Source extract →
Dead Stream Flooding State Wildlife Management Area facts for kids
Quick facts for kidsDead Stream Flooding State Wildlife Management Area
View from N. Michelson Road (July 2019)
Enterprise Township and Lake Township, Michigan
|Nearest city||Lake City, Michigan|
|Area||1,024 acres (4.14 km2)|
|Elevation||1,142 feet (348 m)|
|Governing body||Michigan Department of Natural Resources|
The Dead Stream Flooding State Wildlife Management Area is a protected wildlife area located in the U.S. state of Michigan. The wildlife management area centers along the Muskegon River about 2 miles (3.2 km) from its source at Houghton Lake. It incorporates rural areas in Enterprise Township within Missaukee County and Lake Township within Roscommon County for an approximate total area of 1,024 acres (4.14 km2). It is controlled and maintained by the Michigan Department of Natural Resources.
The wildlife management area owes its creation to the Reedsburg Dam, which was constructed in 1940 along the Muskegon River to alleviate flooding from Houghton Lake. The resulting reservoir became known as the Dead Stream Flooding (or Dead Stream Swamp) at a fluctuating size of approximately 540 acres (2.19 km2).
The area's headquarters are located at the Houghton Lake DNR Wildlife Office at 8717 North Roscommon Road (M-18) in the nearby village of Roscommon. The wildlife management area itself is mostly accessible from U.S. Route 127 exit 194 (M-55) and County Road 300, and the overall area is sparsely populated. Other nearby sizable communities are Houghton Lake just to the southeast and Lake City about 20 miles (32 km) west.

Work instructions →
#1 According to the Dead Stream Flooding article, in what year was the Reedsburg Dam built?
#2 From the Dead Stream Flooding article, reproduce everything from "Dead Stream Flooding State Wildlife Management Area facts" down to "of Natural Resources.", swapping "Muskegon River" for "Manistee River".

Source material →
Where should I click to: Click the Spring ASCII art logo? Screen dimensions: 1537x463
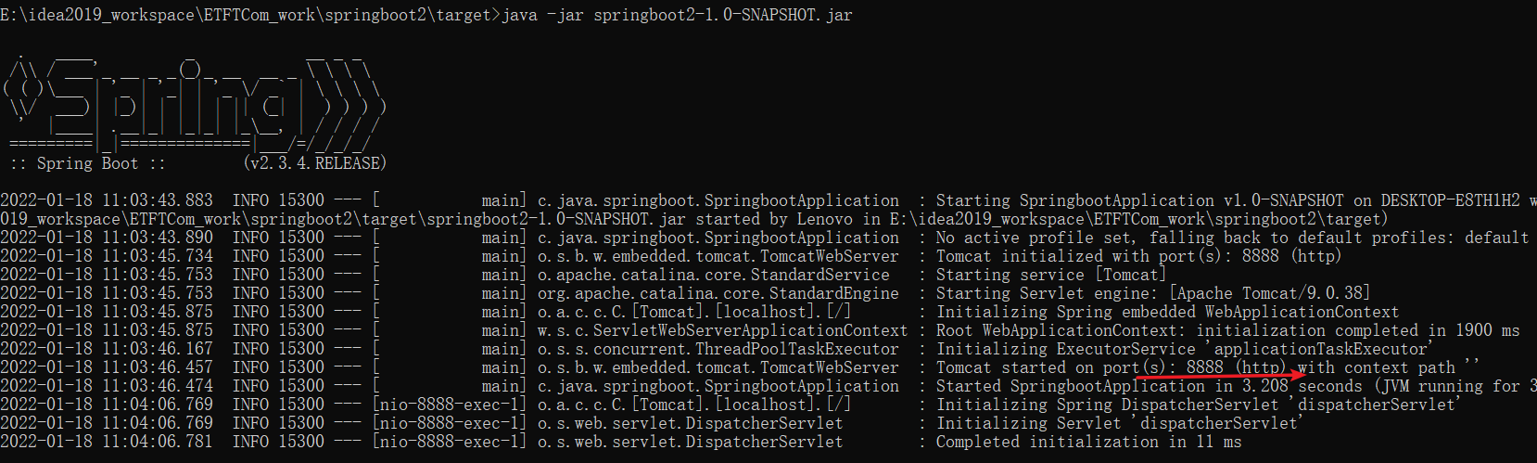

Answers for each item →
#1 1940

#2
Dead Stream Flooding State Wildlife Management Area facts for kids
Quick facts for kidsDead Stream Flooding State Wildlife Management Area
View from N. Michelson Road (July 2019)
Enterprise Township and Lake Township, Michigan
|Nearest city||Lake City, Michigan|
|Area||1,024 acres (4.14 km2)|
|Elevation||1,142 feet (348 m)|
|Governing body||Michigan Department of Natural Resources|
The Dead Stream Flooding State Wildlife Management Area is a protected wildlife area located in the U.S. state of Michigan. The wildlife management area centers along the Manistee River about 2 miles (3.2 km) from its source at Houghton Lake. It incorporates rural areas in Enterprise Township within Missaukee County and Lake Township within Roscommon County for an approximate total area of 1,024 acres (4.14 km2). It is controlled and maintained by the Michigan Department of Natural Resources.